In 1904, Fred Beach retired and withdrew his interest in the Knowlton & Beach co-partnership. Knowlton subsequently took over the entire interest of the company, and later that year, he incorporated the company in New York under the name M.D. Knowlton Company. Knowlton served as president of the M.D. Knowlton Co. and the Auburn Ball Bearing Co. until his death in 1906. Knowlton was succeeded by his son, Colonel Frederick K. Knowlton, who served as president of the company until his death in 1939. During his time as president, the Auburn Ball Bearing Division of M.D. Knowlton Company was able to patent a number of new and useful improvements in the design of bearings, particularly in the design of ball thrust bearings, under inventor Francis A. Collins, Jr.

- Ball Bearing Patent US1219919A — Triple-race ball bearing which is self-contained, readily positioned, and high efficient in its operations (patented March 20, 1917).
- Ball Bearing Patent US1219920A — Double thrust ball bearing which is self-contained, and, therefore, capable of being handled and positioned as a unit (patented March 20, 1917).
- Ball Bearing Patent US1219921A — Double thrust ball bearing which is capable, when installed, of slight radial movements to accommodate itself to the radial position of the shaft, due to wear of the bearings, but is also capable of accommodating itself to angular changes in the position of the shaft, while providing a means for holding the parts of the bearing together to form a unit of the same so that it may be readily handled and positioned (patented March 20, 1917).

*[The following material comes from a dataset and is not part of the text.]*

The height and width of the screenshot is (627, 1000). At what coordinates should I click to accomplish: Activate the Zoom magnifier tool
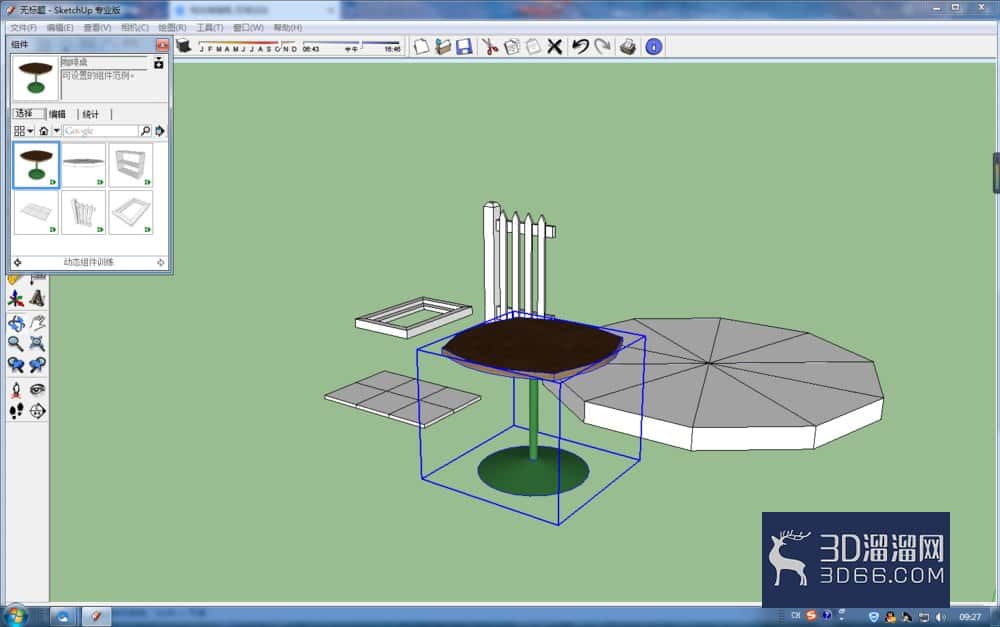pos(16,344)
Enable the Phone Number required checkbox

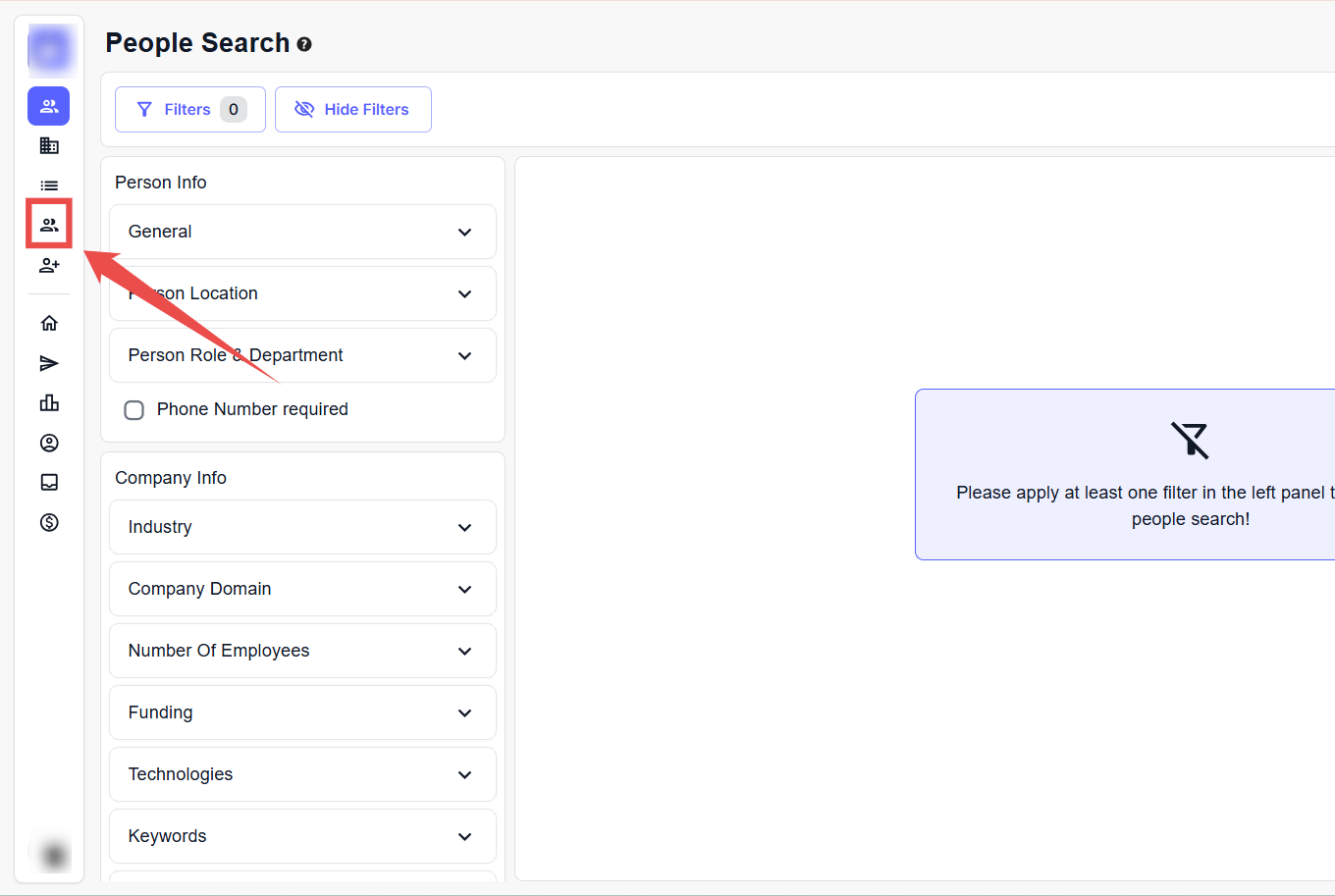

The business continued through the war years and post-war period under family direction. In 1969 and 1970, M.D. Knowlton Company moved operations to Victor, New York, where the Knowlton Building then served as the company's headquarters.

On August 18, 2006, Fairport Products, a designer and manufacturer of power transmission parts, acquired the Auburn Ball Bearing Division of M.D. Knowlton Company, and its operations were then moved to the small town of Macedon, New York. The businesses continued to operate as two separate business entities until June 10, 2013, when the two companies became one under the new name Auburn Bearing & Manufacturing. Auburn Bearing & Manufacturing continues to manufacture the original Auburn Groove Thrust Bearing which features a V-groove raceway with four contact points to reduce rolling friction, enabling larger radial loads. The company also manufactures round groove industry standard bearings, particularly custom, obsolete bearings in low- to mid- production volume. Their products are distributed by industrial distributors such as Motion Industries, Kaman Industrial Technologies, Applied Industrial Technologies and BDI.